Pierre Chaput réfléchit la situation en terme de production : « Les pauvres comme la nature dans notre société ont une fonction : produire. S’ils ne produisent plus, ils sont mis de côté, on s’en occupe plus. »

Cathy Bastien reconnaît cette dynamique d’exploitation dans une situation bien réelle de notre société. « Je connais quelqu’un qui peut vraiment pas travailler. L’aide sociale lui coupe l’argent parce qu’elle n’a pas de papier du médecin. Elle n’est pas capable de se défendre. On la prive de ses droits, c’est une forme d’exploitation. »

Mettre la vie au centre

La deuxième partie de la réunion abordait les gestes posés par les personnes qui ont une vie difficile pour changer les choses. Nous avons réfléchit à partir de cette citation des militants d’Amérique latine, qui figure dans la vidéo commémorative de l’ONU :

Lorsque nous offrons un litre de lait ou un légume de nos récoltes à nos voisins, nous le faisons parce que nous savons que nous vivons bien lorsque nous partageons. En partageant nous mettons la vie au centre: non pas la vie de l’un ou de l’autre, mais la vie dans son ensemble.

Cette idée de mettre la vie au centre, pour Gaëtane Guenette, c’est avoir l’humain à cœur. « C’est faire prendre conscience à l’autre qu’il est plus grand que ce qu’il croit. Quand tu vis dans la pauvreté, tu te dis  » je ne suis rien  ». Mais tu es plus grand que l’épreuve que tu vis. Parce que tu vas la traverser, ton épreuve. C’est ça, avoir l’humain à cœur. »

Yvette Bélanger ajoute : « C’est pas possible de fonctionner tout seul dans la société. On est responsable de l’autre qu’on laisse de côté. Faut prendre le temps et avancer avec l’autre. Ensemble, c’est possible. »

Partager pour vivre bien

Micheline Ciarlo relie le témoignage de solidarité des militants d’Amérique latine à sa propre expérience. « J’ai eu la chance d’avoir la solidarité d’un ami pour avoir un logement plus économique. Maintenant, je l’aide pour faire son ménage. Il me remercie quand j’ai fini. Je me sens respectée. »
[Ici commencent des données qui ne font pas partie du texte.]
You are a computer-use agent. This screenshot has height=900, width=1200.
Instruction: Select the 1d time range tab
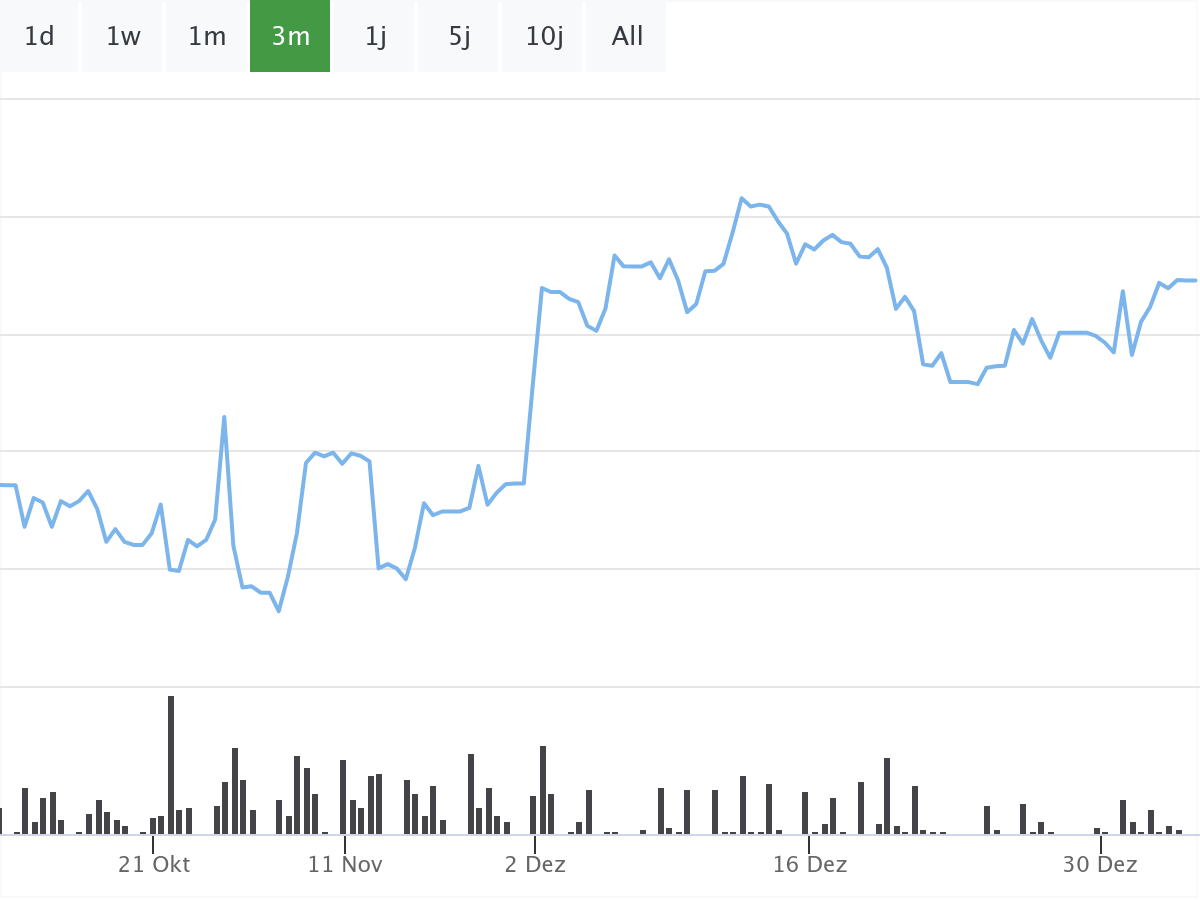point(39,37)
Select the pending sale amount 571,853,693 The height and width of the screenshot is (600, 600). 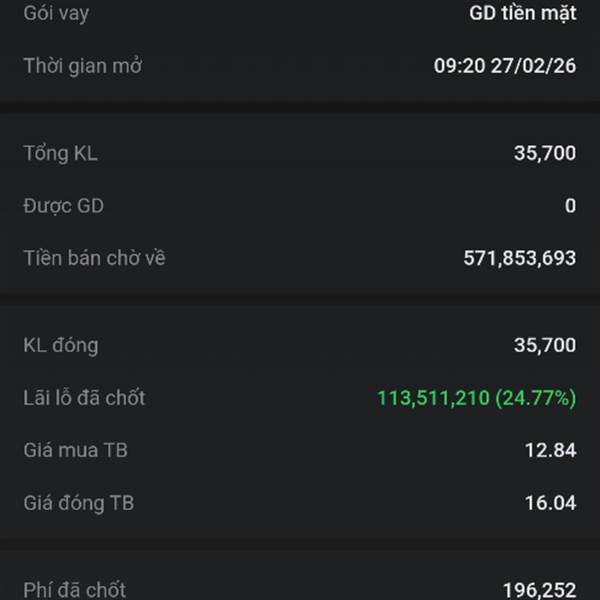coord(519,258)
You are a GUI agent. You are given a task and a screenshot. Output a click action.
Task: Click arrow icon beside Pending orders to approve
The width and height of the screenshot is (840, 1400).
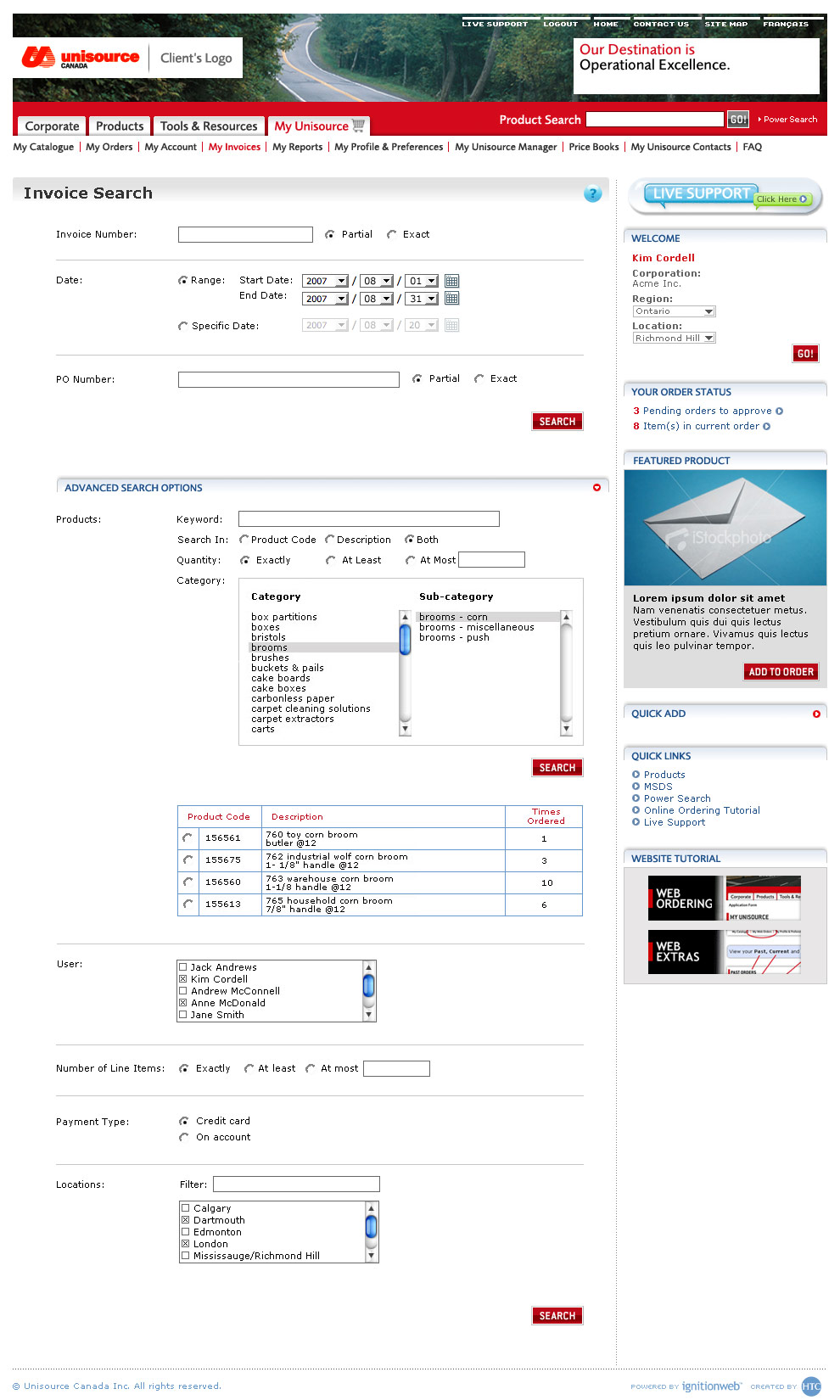780,412
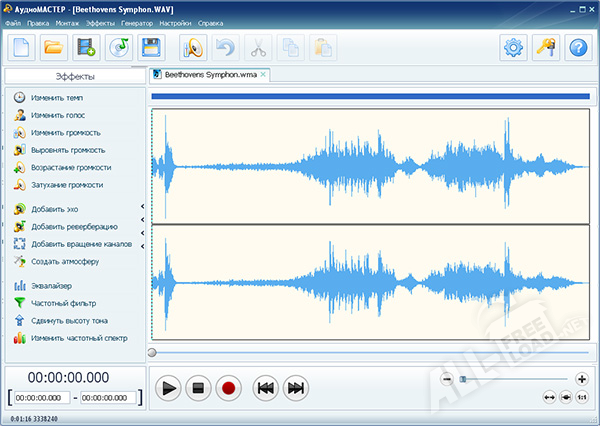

Céline Ménard aussi : « Si je fais des muffins, je vais aller en donner à mes voisins. Leur sourire fait ma journée. Je me sens bien parce que j’ai fait du bien à quelqu’un. »

Des liens durables

En terminant, Frédéric Mailhot-Houde nous rappelle que « nous sommes riches de ce que nous donnons. La solidarité nous fait forger des liens durables et reconnaître les autres dans leurs capacités et leurs talents. »

La présente crise — sanitaire, environnementale, sociale — nous fragilise à de multiples égard. En écoutant la parole des personnes fragilisées par la pauvreté, nous pouvons entendre la nécessité de développer des liens durables, et ce, non seulement entre nous mais avec l’ensemble du vivant.